Die genomische Epidemiologie ist ein leistungsstarkes Instrument, um Ausbrüche bis zur Quelle zurückzuverfolgen. Deshalb ist sie besonders relevant für die aktuelle Situation, in der der ursprüngliche Fall noch unbekannt ist. Genomsequenzierung wurde bereits Anfang des Jahres zur Untersuchung von Covid-19-Clustern in Neuseeland eingesetzt. In mehreren Fällen konnten die Forscher Fälle mit einem bekannten Cluster in Verbindung bringen, selbst wenn die herkömmlichen Methoden des Gesundheitswesens versagten. Und umgekehrt lassen sich so auch Fälle identifizieren, in denen Infektionen durch engen Kontakt der betreffenden Personen miteinander verbunden zu sein scheinen, in Wirklichkeit aber zu getrennten Clustern gehören. Wenn sich herausstellt, dass alle Fälle in Auckland aus einem Cluster stammen, ist das eine gute Nachricht für die Ausbruchskontrolle.
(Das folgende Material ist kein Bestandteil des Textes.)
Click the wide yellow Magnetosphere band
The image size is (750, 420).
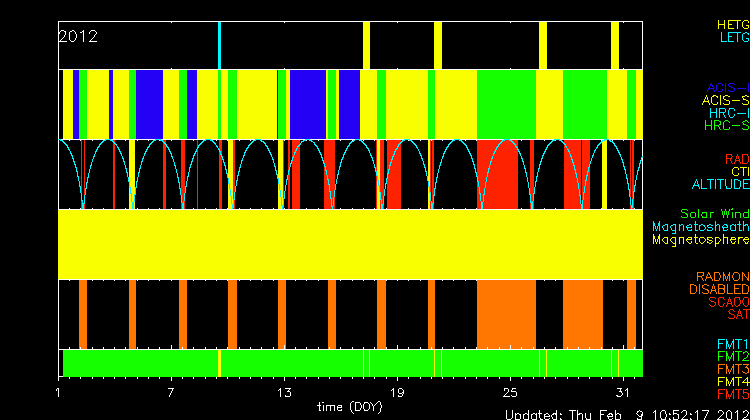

Gibt es aber mehr als einen Cluster, deutet dies auf eine weiter verbreitete Übertragung hin.
Neuseeland hat bislang auf die Eliminierung des Virus gesetzt. Legt der jüngste Ausbruch nahe, dass dies nicht möglich ist?
Wir wissen, dass eine Eliminierung möglich ist, weil Neuseeland es schon einmal geschafft hat, die Übertragung des Virus in der Bevölkerung komplett zu unterbinden. Wir gehen davon aus, dass wir uns in absehbarer Zeit immer wieder in diesen Zustand hinein- und aus ihm herausbewegen werden. Das Ziel ist es, die Übertragung in der Bevölkerung weiterhin komplett zu unterbinden. Doch Infektionen, die über die Grenzen von außen eingeschleppt werden, werden das Land immer wieder bedrohen. Kein Grenzkontrollsystem ist zu 100 Prozent sicher. Doch da wir von einem Punkt aus starten, an dem wir das Virus bereits einmal eliminiert haben, sollte es machbar sein, jeden neuen Ausbruch mit den uns zur Verfügung stehenden Kontrollmaßnahmen einzudämmen, einschließlich Fall- und Kontaktmanagement, physischer Distanzierung und Maskennutzung.
Wir hatten das Glück, in Neuseeland eine hervorragende politische und wissenschaftliche Führung zu haben. Das hat zu schnellen und entschlossenen Maßnahmen zum Schutz der Gesundheit der Bevölkerung geführt. Ein Schlüsselelement der neuseeländischen Reaktion war außerdem die ausgezeichnete Kommunikation mit der Bevölkerung über das, was geschieht und was von ihr erwartet wird.
Die strengen Maßnahmen haben viele Menschen in Not gebracht. Dass sie trotzdem weiterhin befolgt werden, ist ein Zeichen für das Vertrauens, das die Menschen derzeit ihrer Regierung entgegenbringen. Wir haben enormes Mitgefühl und Einfallsreichtum im ganzen Land erlebt. Die Kontrollmaßnahmen haben die einkommensschwachen Bevölkerungsschichten, vor allem die Maori und die Bewohner der Pazifikregion, besonders hart getroffen. Doch die Gemeindeorganisationen, hauptsächlich die der Maori, haben wichtige Unterstützung geleistet. Sie haben Lebensmittelpakete verteilt und die Gesundheits- und Sozialdienste neu ausgerichtet, damit auch die Bedürftigsten Zugang haben.